Calling all Data Aficionados!

The "Advanced Data Science" course provides a comprehensive overview of key statistical and mathematical concepts crucial for data analysis.
It begins with probability theory, which quantifies the likelihood of events and forms the basis for understanding randomness and variability. The course then covers the normal distribution, a fundamental statistical pattern characterized by its bell-shaped curve, essential for analyzing continuous data. Students will learn about various sampling techniques, such as random, stratified, and convenience sampling, to efficiently collect and analyze data from larger populations. The curriculum includes hypothesis testing, a method for evaluating assumptions and making informed decisions based on sample data. Additionally, the course explores correlation to assess relationships between variables, distinguishing between positive, negative, and no correlation scenarios. Linear regression is taught for modeling the relationship between a dependent variable and one or more independent variables, while logistic regression focuses on predicting binary outcomes and interpreting probabilities.
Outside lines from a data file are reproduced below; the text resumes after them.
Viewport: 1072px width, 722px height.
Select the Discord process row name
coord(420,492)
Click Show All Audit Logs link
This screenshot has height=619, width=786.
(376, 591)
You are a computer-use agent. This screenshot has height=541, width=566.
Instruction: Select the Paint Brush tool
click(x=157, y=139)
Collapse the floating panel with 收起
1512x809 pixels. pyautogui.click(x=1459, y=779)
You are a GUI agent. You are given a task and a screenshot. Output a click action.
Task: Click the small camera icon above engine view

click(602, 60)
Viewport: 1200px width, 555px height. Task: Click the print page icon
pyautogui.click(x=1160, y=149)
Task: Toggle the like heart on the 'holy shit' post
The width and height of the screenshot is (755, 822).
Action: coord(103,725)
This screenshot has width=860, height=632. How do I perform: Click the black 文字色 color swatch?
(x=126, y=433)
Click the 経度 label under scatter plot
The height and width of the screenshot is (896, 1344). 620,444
These topics equip students with the skills to draw meaningful conclusions, make predictions, and understand complex data relationships, applicable across diverse fields like science, economics, and social sciences.

Upon completing the "Advanced Data Science" course, students will be equipped with a robust understanding of statistical methods and analytical techniques, enabling them to tackle complex data challenges and make data-driven decisions in various professional and academic settings.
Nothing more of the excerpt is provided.